Exercise goal: Under this line is some data; print exactly the lines from the one containing "Task: Toggle Fidelity" through its last line, without pictures.

Listed records:
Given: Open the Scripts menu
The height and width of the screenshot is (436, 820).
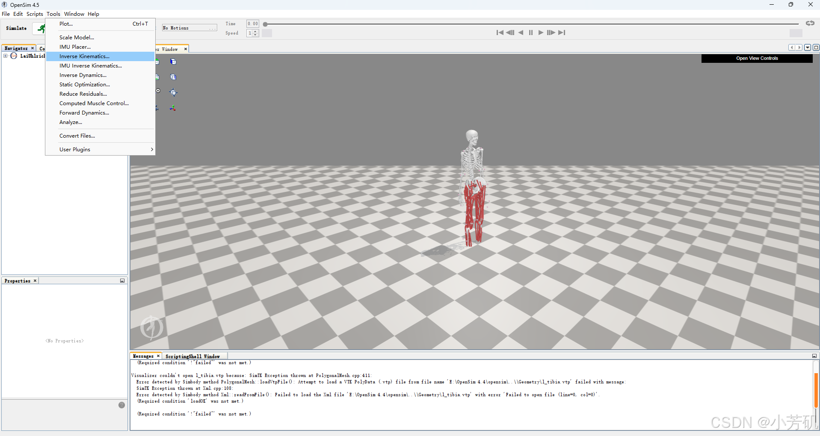Looking at the screenshot, I should [x=35, y=14].
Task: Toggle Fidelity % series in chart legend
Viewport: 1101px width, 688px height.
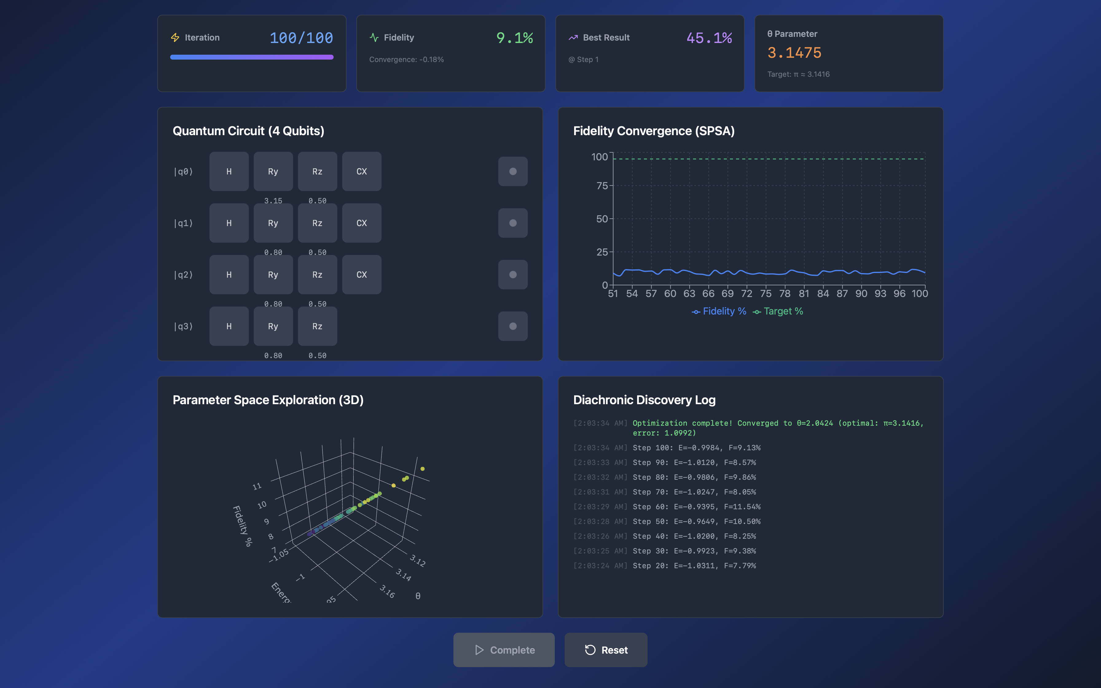Action: tap(719, 311)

Exercise response:
Task: Toggle Fidelity % series in chart legend
Viewport: 1101px width, 688px height.
Action: tap(719, 311)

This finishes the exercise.